Every electronic-commerce system must carefully examine and define the trust model in which it operates. A trust model defines the relationships among the participating parties: Who is trusted, with what, and how that trust is established. A well-defined trust model is critical for assessing the security of a system, and for assessing the damage to the system when any party is compromised.

In the BlueMoney commerce model, there are three parties: the Merchant Server, Wallet, and Gateway. Initially, none of these parties needs to trust any of the others; they do trust BlueMoney Software, which provides the basis for trust by signing the certificates of the three parties.

Merchant Servers are software packages, operated by merchants that collect and manage orders on their behalf. Wallets store credit cards and other payment data on behalf of buyers, and release that information to merchants when authorized by the buyer. Gateways provide the link from the Internet to bank networks: They perform operations on credit cards and merchant bank accounts on behalf of the merchant, such as authorizing a credit card during a purchase. Thus, Merchant Servers are clients of both Wallets and Gateways.

All parties possess certificates and private keys. Certificates establish the identity of the party, its expected role, the Internet IP address(es) it is approved to operate from, and its public key. Private keys are kept secret, known only to their respective owners. When a party wants to establish trust in itself, it presents its certificate to the parties with which it is communicating. It then signs some data provided by the other party, and that other party can verify the signature with the public key stored in the certificate. If the certificate has a valid signature from BlueMoney Software, the party can be trusted to perform the role specified in its certificate.

Merchant Servers are the weakest point for attack. Merchant Servers may reside on shared machines and are often operated by people without the necessary resources to understand and enforce strong security on their systems. Therefore, Merchant Servers must authenticate themselves when they connect to either Wallets or Gateways. Furthermore, Merchant Servers are not trusted with a buyer's payment data. A buyer's payment data, such as a credit- card number, is placed into a sealed electronic envelope and encrypted for the Merchant Server's chosen Gateway. Only that particular Gateway can decrypt the envelope and break the seal.

The Merchant Server never needs to see the contents of the envelope in order to process the payment, because the Gateway can open the envelope and process the payment on the merchant's behalf. Envelopes are protected against reuse, preventing a Merchant Server from using the envelope to steal the buyer's money.
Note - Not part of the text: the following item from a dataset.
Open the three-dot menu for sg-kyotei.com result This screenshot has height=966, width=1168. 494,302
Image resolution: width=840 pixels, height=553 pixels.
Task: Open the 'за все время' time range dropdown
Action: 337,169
The use of sealed envelopes also reduces a merchant's liability, because attackers who break into merchant databases or online stores cannot retrieve customer credit-card numbers.

Merchant Servers are not the only untrusted parties, however. Wallets and Gateways must both prove to Merchant Servers that they are certified for those roles before a Merchant Server will attempt to communicate with them. Gateways also do not trust Wallets, and any sealed payment data envelope must be signed by the Wallet. The Wallet must also include its signed certificate. In this way, a Gateway can verify that the payment is coming from a valid Wallet, and not from an attacker masquerading as one.

Because Wallets and Gateways have access to a buyer's payment data and sensitive information, BlueMoney Software helps ensure security through our certification process: We verify that the operators of these hosts have invested in specific measures to prevent break-ins and to deactivate services if a break-in is detected. The operators must employ administrative and operational practices that ensure the security of the machines on which the Gateway and Wallet services run. Further, Wallet and Gateway operators must be able to demonstrate their own legitimacy as businesses, and a reasonable purpose for operating a Wallet or Gateway.